Kurze Aufgabe A —
Beantworte die folgenden Fragen zum Artikel über die Freitagsdemos in Marienau jeweils kurz.
(i) Welcher Gemeinde gehört Marienau als Ortsteil an?
(ii) Welches Instrument trötet bei den heutigen Umzügen durch die Straßen?
(iii) An welchem Wochentag hat Fritz Bretzing seine Leute wieder zusammengetrommelt?
Kurze Aufgabe B — Nimm den Artikel über die Freitagsdemos in Marienau nach seinem letzten Satz wieder auf und schreib ihn weiter.

Auszug —
▽

Der Ort der Wittmusprozession zelebriert jetzt seine Freitagsdemos

Warum die Marienauer wütend auf die Straße gehen und mit dem Gedanken an ein schönes Fest wieder nach Hause kommen

Marienau (wbn). Der Coppenbrügger Ortsteil Marienau hat viele Prozessionen gesehen. Vor allem im Mittelalter, wovon heute noch das Wittmusfest kündet. Jetzt bewegen sie sich wieder gemessenen Schrittes durch die Straßen. Nur, dass diesmal keine Mönche in Kutte voranlaufen und statt frommer Gesänge schon mal ordentlich über die Vertröstungen aus Berlin geflucht wird und eine Vuvuzela trötet.

Die Polizei schreitet nebenher und die Lkw-Fahrer sind stinkesauer. Stinke-sauer ist der richtige Ausdruck, weil Abgase nunmal stinken und die Miene der Brummi-Fahrer säuerlich anmutet – vielleicht weil sie auch durch den von der Prozession verursachten Stau ihre Fahrzeitvorschriften nicht einhalten  können.

Fritz Bretzing hingegen findet das mit dem Ärgernis total in Ordnung. Er hat seine Leute wieder zusammengetrommelt und dies wieder an einem Freitag. Weil da die Marienauer besonders viel Zeit haben und die Brummi-Fahrer, das Wochenende vor Augen, besonders wenig.

△

Bereitgestelltes Material —
▽

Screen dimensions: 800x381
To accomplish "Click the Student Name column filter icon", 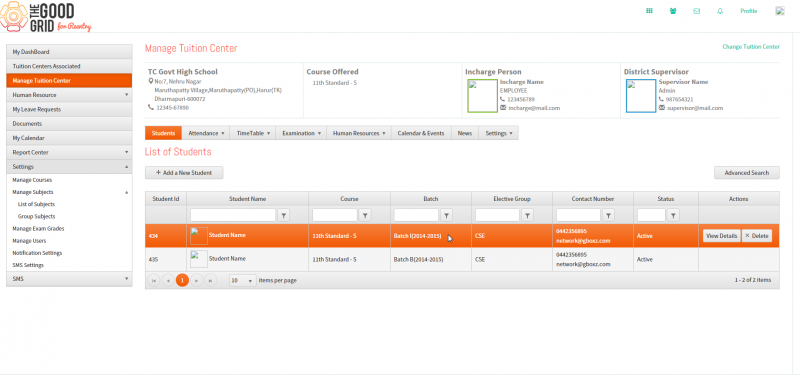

△

Erwartete Antwort A —
(i) Marienau ist ein Ortsteil von Coppenbrügge.
(ii) Es trötet eine Vuvuzela.
(iii) Er hat sie an einem Freitag zusammengetrommelt.

Erwartete Antwort B —
Ulrich Watermann ist diesmal mit dabei. Der Landtagsabgeordnete. Neben ihm Markus Brockmann vom „Straßenbauamt“  in Hameln. Er hat seinen Regenschirm dabei, behauptet aber Optimist zu sein. Warum er sich denn dienstlich in die Demo eingereiht habe, wollen die Weserbergland-Nachrichten.de von ihm wissen. Brockmann sieht es gelassen. Die Demonstranten seien schließlich für die Planung – und nicht dagegen.  Die „Guten“ eben. 

(Zum Bild: Fritz Bretzing (mit Signalweste) an der Spitze seiner Marienauer Demonstranten für den Bau der B 1-Ortsumgehung. Darunter: Markus Brockmann - im Vordergrund - an der Seite des SPD-Landtagsabgeordneten Uli Watermann im Zug der Freitagsdemo durch den Coppenbrügger Ortsteil Marienau. Fotos: Weserbergland-Nachrichten.de)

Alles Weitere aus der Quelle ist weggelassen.